Compiling for Projections
Actually this is just linking. Uncomment the "-tracemode projections" on the LDFLAGS line in the Makefile and relink to create an executable that will generate performance information. Adding "-tracemode summary" will generate summary performance information.
Running for Projections
When the projections capable executable is run, it will generate .log files, one file for each processor, and a .sts file. By default, these files end up in the directory in which the executable resides. Note that these can get quite large, so keep the run short. Also, in order to prevent the projections logging from impacting the performance of the program, an option +logsize <number of log entries> to increase the buffer size of the logging information. The default is currently set at 1,000,000 which means
approximately 80-90 MB of a core's memory is reserved for projections
buffers. To determine the log size actually needed, first make a run and examine the log files as follows.
- run
grep ^8 *.log. If anything shows up, this means that at least one processor was forced to flush it's performance logs. - If something does show up then
wc -l *.log | sort -nwill tell you how big a+logsizeto use to prevent log flushing from impacting performance.
For -tracemode summary, the option is +bincount <number of bins>.
The default is 10,000. To determine if a re-bin will be forced mid-run (and
hence affect the processor's performance), it is simply good enough to find
out for how long the application ran. As long as <number of bins> X <bin
size> (default 1 ms) is a duration longer than an application's run time, no
mid-run interference will occur. So, in the default case, an application can
run for as long as 10 seconds without a re-bin.
Running the Projections GUI
This is a java program that can be started with charm/tools/projections/bin/projections. The .sts file can be given as an argument.
The menu items under tools include:
- Graph: this is very memory intensive. It plots processor usage or messages as a function of either processor or interval. (Not particularly useful)
- Timelines: This is also very memory intensive. For each processor, this gives a timeline of entry methods that were executed. This is useful to see exactly the sequence of events on each processor.
- Usage Profile: This gives a profile of the processor utilization over the selected interval. As well as a bar graph, it can give a table of the utilization of each entry point.
- Overview: This gives a processor utilization overview. As a function of time and processor number, the utilization will be shown as a color. Colors can also designate the entry point being executed. Note that when you switch from utilization to entry points, the log files get reread, and this takes time.
- Time Profile Graph: This gives an overall time profile of entry points being executed. As a function of time, the execution time spent in each entry point across the entire selected processors is plotted, with each entry point getting a different color.

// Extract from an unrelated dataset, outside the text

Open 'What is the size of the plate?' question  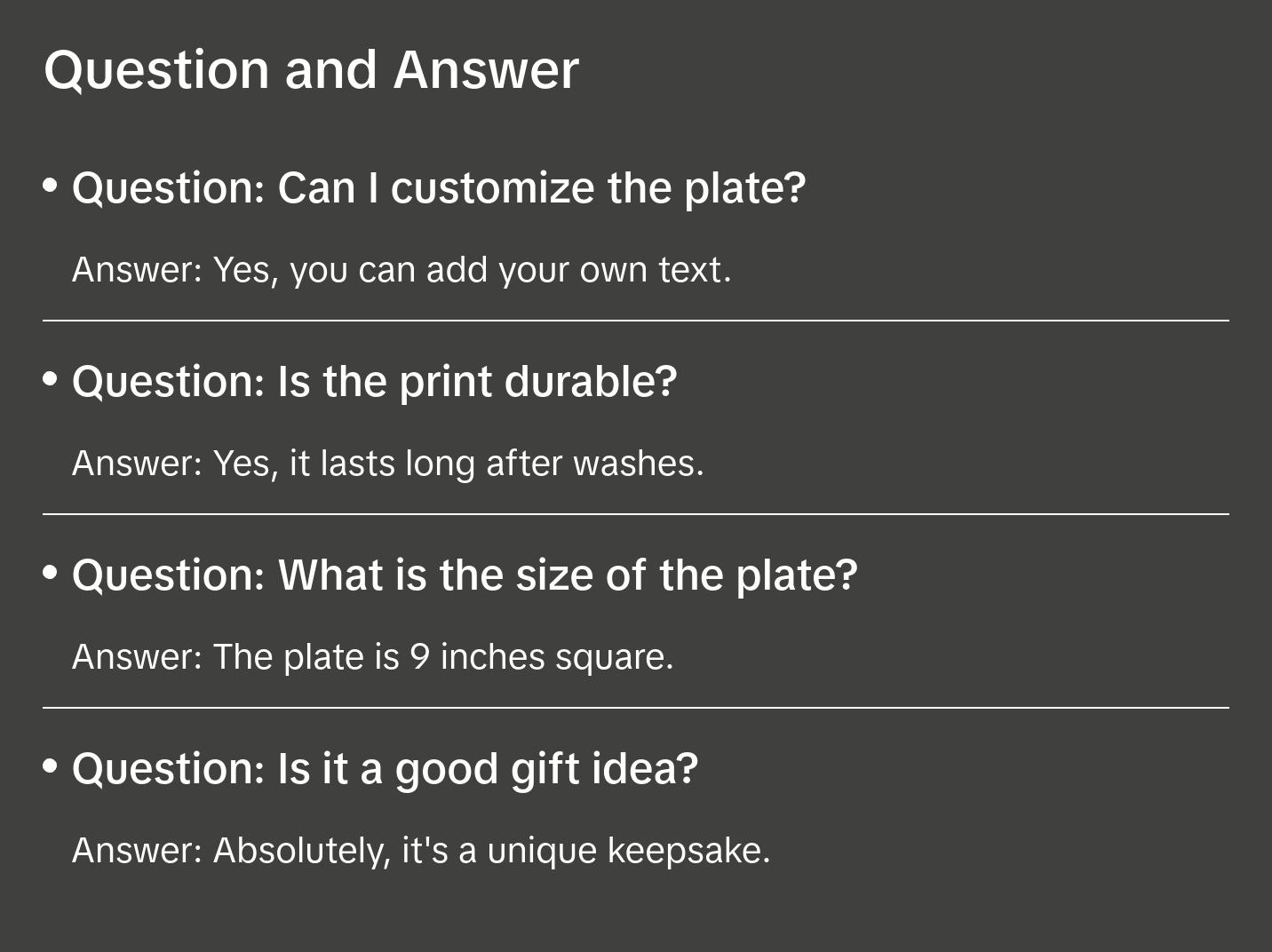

Getting Load Balancing Information
Dynamic load balancing is a key feature of Charm++ available to ChaNGa. To get information on what the load balancer is doing use the following options.
-
+LBDebug <number>where the higher the number, the more debugging information you will receive on stderr and stdout.
The type of information probably varies with the choice of load balancer, but for RefineLB, one gets an estimate of the load on each processor, with the background load in parenthesis. One also gets a report on which pieces migrate to which processors, and a mapping of pieces to processors.
Using TAU Performance Analysis with ChaNGa
TAU is a parallel performance analysis tool that can also be used with ChaNGa. TAU has a graphical user interface that allows the user to quickly identify performance bottlenecks.
In order to use it, source must be downloaded from the above site, and Charm++ needs to be built referring to the TAU libraries. See the build instructions for NAMD on the TAU wiki.